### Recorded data
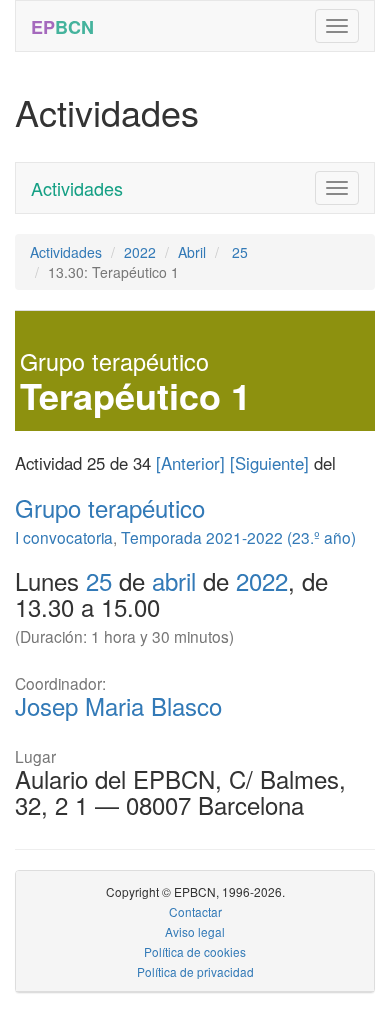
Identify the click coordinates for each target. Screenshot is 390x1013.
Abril (192, 252)
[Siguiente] (269, 463)
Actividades (77, 188)
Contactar (195, 911)
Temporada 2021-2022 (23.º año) (238, 537)
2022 (140, 252)
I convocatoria (64, 537)
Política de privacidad (195, 971)
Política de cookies (195, 951)
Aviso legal (195, 931)
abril (174, 580)
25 (238, 252)
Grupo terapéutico (110, 507)
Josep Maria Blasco (118, 705)
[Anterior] (190, 463)
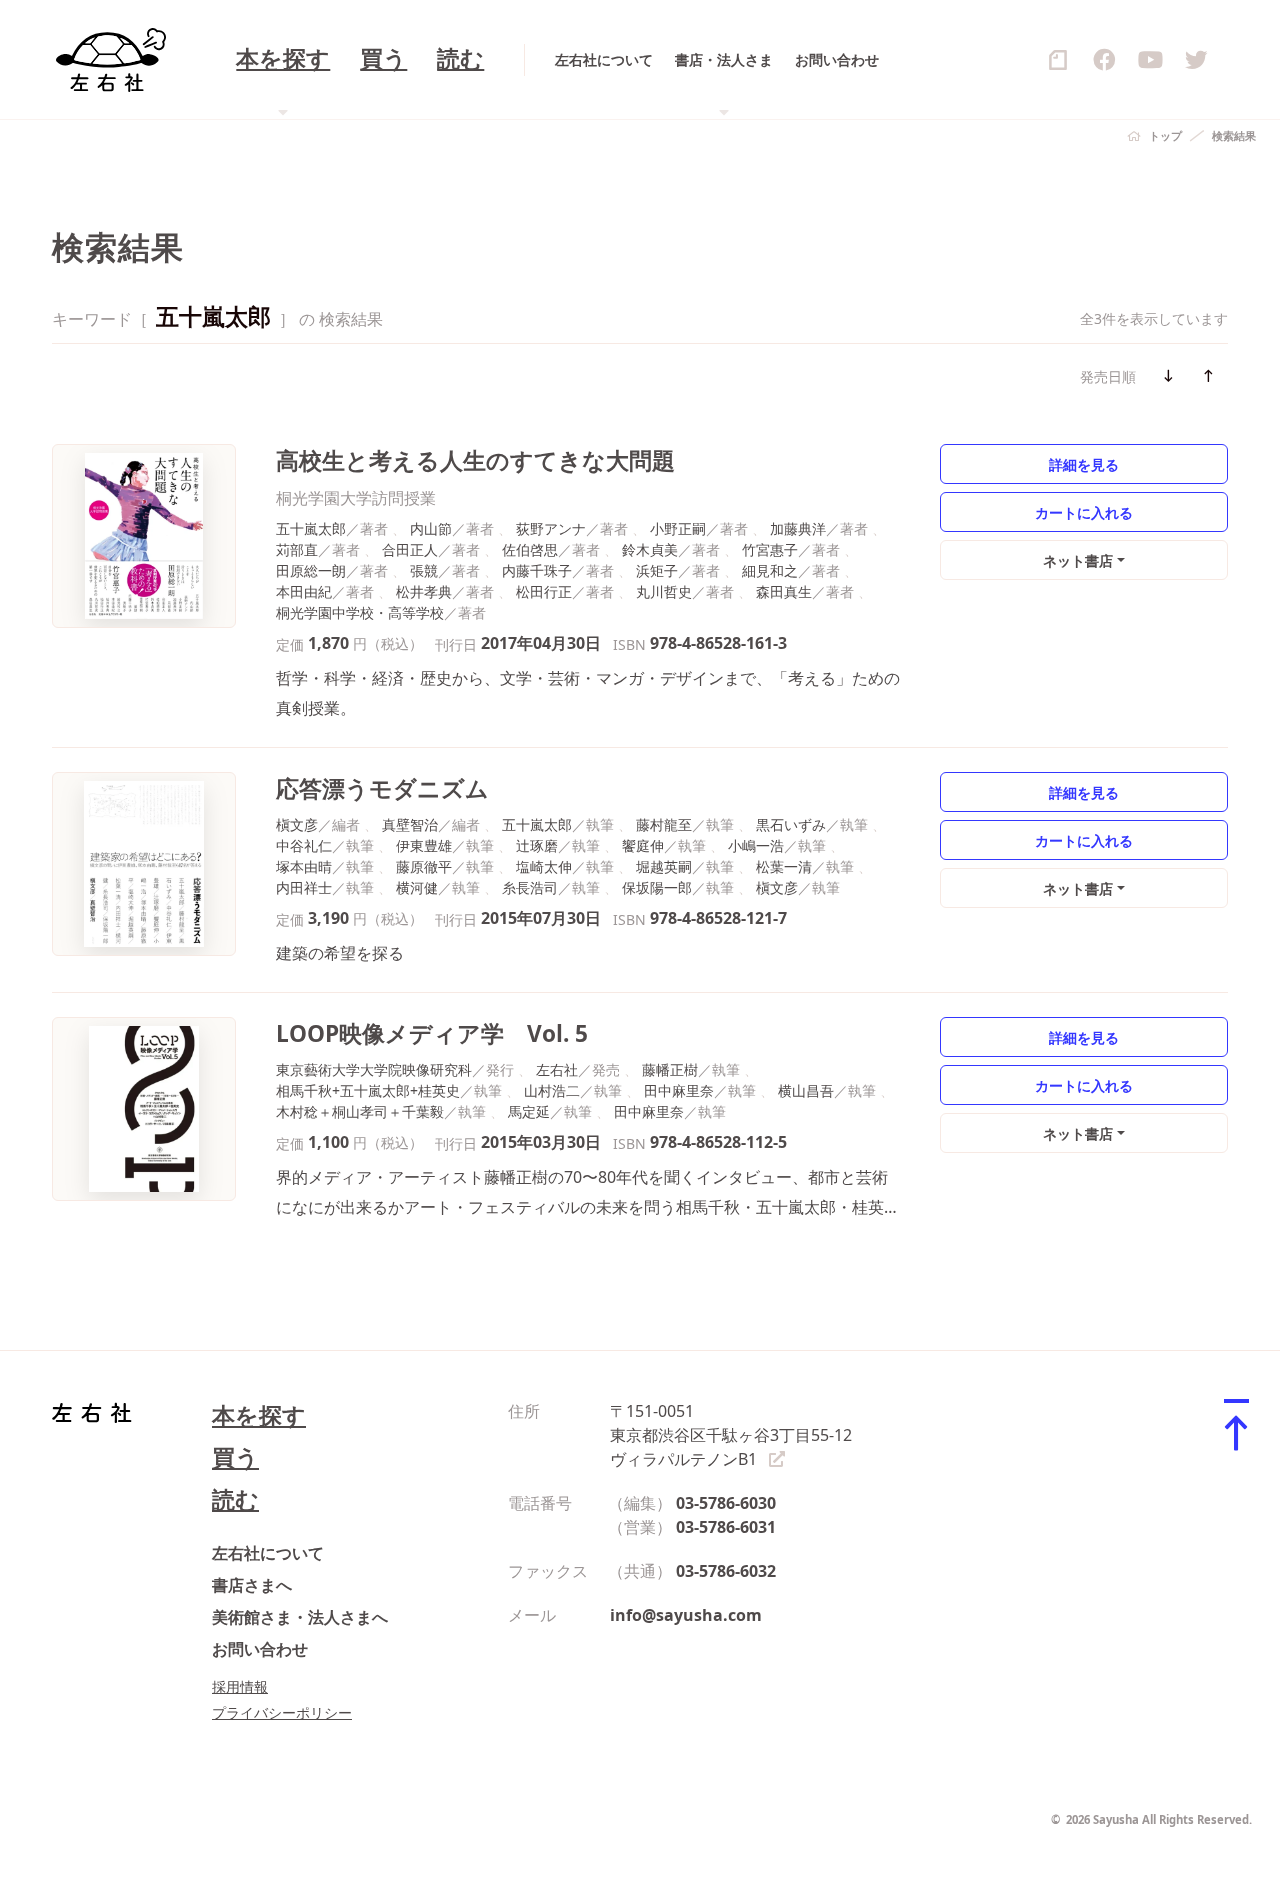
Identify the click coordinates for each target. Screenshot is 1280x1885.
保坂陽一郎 (657, 887)
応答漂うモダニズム (382, 788)
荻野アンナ (551, 528)
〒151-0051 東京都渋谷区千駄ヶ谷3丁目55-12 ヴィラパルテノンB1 (731, 1435)
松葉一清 (784, 866)
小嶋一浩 (756, 845)
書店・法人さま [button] (724, 59)
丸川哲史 (664, 591)
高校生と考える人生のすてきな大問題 (475, 460)
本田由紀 (304, 591)
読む (460, 59)
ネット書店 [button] (1078, 560)
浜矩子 (657, 570)
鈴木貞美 (650, 549)
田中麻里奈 (679, 1090)
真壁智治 (410, 824)
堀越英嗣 (664, 866)
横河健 (417, 887)
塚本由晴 (304, 866)
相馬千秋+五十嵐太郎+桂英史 (368, 1090)
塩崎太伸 (544, 866)
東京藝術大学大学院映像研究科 (374, 1069)
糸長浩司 (530, 887)
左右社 (557, 1069)
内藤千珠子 (537, 570)
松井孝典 (424, 591)
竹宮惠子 (770, 549)
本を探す (259, 1415)
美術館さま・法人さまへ (300, 1617)
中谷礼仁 (304, 845)
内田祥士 (304, 887)
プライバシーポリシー (282, 1712)
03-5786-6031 (726, 1527)
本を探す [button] (283, 59)
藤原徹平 (424, 866)
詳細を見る (1084, 464)
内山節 (431, 528)
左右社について (604, 59)
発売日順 (1108, 376)
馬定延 (529, 1111)
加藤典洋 (798, 528)
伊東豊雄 (424, 845)
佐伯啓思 (530, 549)
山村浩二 (552, 1090)
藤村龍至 (664, 824)
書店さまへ (252, 1585)
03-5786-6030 (726, 1503)
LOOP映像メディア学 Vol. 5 (432, 1033)
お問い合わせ (837, 59)
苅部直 (297, 549)
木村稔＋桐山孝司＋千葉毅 (360, 1111)
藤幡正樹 (670, 1069)
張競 (424, 570)
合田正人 (410, 549)
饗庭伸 (643, 845)
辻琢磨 (537, 845)
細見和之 (770, 570)
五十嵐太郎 (311, 528)
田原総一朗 (311, 570)
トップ (1165, 135)
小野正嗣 (678, 528)
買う (383, 59)
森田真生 (784, 591)
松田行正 (544, 591)
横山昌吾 (806, 1090)
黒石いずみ (791, 824)
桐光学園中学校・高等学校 (360, 612)
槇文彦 (297, 824)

### WORK INSTRUCTION
Lines from the one that contains "饗庭伸 (643, 845)" through the final line of the entries must be duplicated exactly, and no other lines.

### EXPECTED OUTPUT
饗庭伸 (643, 845)
辻琢磨 (537, 845)
細見和之 (770, 570)
五十嵐太郎 (311, 528)
田原総一朗 (311, 570)
トップ (1165, 135)
小野正嗣 (678, 528)
買う (383, 59)
森田真生 (784, 591)
松田行正 (544, 591)
横山昌吾 (806, 1090)
黒石いずみ (791, 824)
桐光学園中学校・高等学校 (360, 612)
槇文彦 (297, 824)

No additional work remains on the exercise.